Effect of multiple thermal cycles on the microstructure evolution of GA151K alloy fabricated by laser-directed energy deposition

Abstract

The microstructure and mechanical properties of high-performance Mg-RE (Magnesium rare earth) alloys prepared through laser-directed energy deposition (LDED) are worthy of an in-depth study, due to their excellent application perspectives in the aviation industry. In this work, a nominal Mg-15Gd-1Al-0.4Zr wt% (GA151K) alloy was fabricated by LDED, and the solid phase transformation induced by the application of multiple thermal cycles was investigated in detail. Moreover, in the last deposited layer, fine α-Mg grains, particle-like secondary phases, and intergranular island-like phases were observed.

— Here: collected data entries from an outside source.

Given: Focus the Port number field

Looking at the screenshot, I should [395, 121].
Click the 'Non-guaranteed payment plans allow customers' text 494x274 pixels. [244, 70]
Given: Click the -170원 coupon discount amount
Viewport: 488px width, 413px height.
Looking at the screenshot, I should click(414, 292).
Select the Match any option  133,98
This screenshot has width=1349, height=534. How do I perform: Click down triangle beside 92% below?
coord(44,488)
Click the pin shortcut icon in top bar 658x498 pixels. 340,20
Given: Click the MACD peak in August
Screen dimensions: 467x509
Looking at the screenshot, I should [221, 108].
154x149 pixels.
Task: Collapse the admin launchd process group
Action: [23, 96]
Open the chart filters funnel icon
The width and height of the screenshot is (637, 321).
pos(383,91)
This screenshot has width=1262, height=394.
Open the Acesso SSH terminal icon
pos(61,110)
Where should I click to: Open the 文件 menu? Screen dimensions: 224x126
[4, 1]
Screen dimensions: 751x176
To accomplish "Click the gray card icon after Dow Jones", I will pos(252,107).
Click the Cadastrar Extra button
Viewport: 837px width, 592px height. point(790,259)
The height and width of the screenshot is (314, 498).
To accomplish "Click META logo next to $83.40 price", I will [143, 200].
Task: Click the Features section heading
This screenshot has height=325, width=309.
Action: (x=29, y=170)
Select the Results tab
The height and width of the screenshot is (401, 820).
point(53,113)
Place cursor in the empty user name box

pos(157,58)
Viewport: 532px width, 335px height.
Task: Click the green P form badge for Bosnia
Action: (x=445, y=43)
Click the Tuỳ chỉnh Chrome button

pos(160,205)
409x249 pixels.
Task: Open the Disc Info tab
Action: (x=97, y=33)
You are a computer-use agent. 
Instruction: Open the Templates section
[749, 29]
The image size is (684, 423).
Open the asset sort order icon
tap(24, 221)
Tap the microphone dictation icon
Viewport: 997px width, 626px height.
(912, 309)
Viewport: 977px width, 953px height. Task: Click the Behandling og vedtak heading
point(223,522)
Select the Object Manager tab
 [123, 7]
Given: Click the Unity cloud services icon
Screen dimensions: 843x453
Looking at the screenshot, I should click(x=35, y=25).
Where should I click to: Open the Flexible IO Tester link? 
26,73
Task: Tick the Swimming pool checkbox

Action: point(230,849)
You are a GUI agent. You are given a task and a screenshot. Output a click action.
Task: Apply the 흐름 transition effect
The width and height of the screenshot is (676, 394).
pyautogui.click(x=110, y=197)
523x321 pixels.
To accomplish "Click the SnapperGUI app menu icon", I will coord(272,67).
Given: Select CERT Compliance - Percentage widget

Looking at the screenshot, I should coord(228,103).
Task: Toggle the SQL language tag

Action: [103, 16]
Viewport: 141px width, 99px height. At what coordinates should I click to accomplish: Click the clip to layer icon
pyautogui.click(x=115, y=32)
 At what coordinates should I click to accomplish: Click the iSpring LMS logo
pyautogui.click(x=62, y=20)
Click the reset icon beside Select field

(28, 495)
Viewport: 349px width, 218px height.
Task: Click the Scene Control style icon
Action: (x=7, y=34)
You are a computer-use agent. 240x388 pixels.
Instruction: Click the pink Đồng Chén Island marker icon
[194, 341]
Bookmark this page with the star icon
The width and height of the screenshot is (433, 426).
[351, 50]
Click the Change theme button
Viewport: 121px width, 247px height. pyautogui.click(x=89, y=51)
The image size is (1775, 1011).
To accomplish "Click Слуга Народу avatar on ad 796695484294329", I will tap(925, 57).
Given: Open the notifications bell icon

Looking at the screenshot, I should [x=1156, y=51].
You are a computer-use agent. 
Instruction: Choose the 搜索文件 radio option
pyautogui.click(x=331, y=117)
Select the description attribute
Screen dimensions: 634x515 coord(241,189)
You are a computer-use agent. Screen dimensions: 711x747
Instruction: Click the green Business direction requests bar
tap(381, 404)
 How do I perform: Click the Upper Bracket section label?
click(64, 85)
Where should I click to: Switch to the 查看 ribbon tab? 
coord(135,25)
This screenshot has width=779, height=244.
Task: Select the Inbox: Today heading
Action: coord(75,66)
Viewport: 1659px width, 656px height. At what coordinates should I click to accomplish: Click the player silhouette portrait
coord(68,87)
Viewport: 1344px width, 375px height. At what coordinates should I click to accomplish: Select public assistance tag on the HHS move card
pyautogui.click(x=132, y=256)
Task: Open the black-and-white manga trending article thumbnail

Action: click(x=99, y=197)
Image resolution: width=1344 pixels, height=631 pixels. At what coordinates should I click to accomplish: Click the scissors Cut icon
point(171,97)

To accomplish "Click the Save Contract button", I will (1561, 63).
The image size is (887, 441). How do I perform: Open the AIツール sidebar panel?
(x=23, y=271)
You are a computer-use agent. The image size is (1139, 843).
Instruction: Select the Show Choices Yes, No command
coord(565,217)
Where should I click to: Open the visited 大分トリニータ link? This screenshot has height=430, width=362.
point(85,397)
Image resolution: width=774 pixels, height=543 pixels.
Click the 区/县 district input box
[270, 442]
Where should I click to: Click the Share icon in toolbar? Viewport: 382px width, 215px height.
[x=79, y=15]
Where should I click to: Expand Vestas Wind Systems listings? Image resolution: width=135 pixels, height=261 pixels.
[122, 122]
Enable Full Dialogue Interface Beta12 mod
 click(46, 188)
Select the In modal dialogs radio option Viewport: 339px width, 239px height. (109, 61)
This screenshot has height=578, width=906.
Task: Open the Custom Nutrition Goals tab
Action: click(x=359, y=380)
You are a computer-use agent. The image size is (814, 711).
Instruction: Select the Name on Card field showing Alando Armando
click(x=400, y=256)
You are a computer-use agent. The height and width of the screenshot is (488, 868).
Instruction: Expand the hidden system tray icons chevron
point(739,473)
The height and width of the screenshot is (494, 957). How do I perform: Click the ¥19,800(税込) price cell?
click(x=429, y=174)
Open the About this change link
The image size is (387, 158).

In addition, in the second layer from the top, α-Mg grains grew slightly by 1.4 ± 1.0 µm and the fraction of the intergranular island-like phase was significantly decreased by 9.3 ± 2.1%. As the deposition process progressed, the pre-solidified layers experienced additional thermal cycles, and two solid phase transformations occurred. One of the recorded transformations was that of the intergranular phase from Mg 3 Gd to Mg 5 Gd, while the other one was the precipitation of β′-Mg 7 Gd within the α-Mg matrix from the supersaturated solid solution. Here, the thermal cycles acted as an incomplete solution and aging treatment, leading to the unique morphology of the as-built GA151K alloy. The microhardness was improved by 6.9 ± 5.0 HV 0.2 with the application of consecutive thermal cycles. This work established a simplified relationship between the process parameters, the microstructure, and the mechanical properties of LDED Mg-Gd alloys, which is expected to promote the development and application of LDED high-performance Mg-RE alloys. • The transformation of intergranular phase from Mg 3 Gd to Mg 5 Gd and precipitation of β′ in AM Mg-Gd alloys are firstly reported. • The microstructure evolution principle of LDED GA151K under the influence of thermal cycles is studied in detail. • The importance of in situ precipitation strengthening to AM Mg-RE alloy is proposed.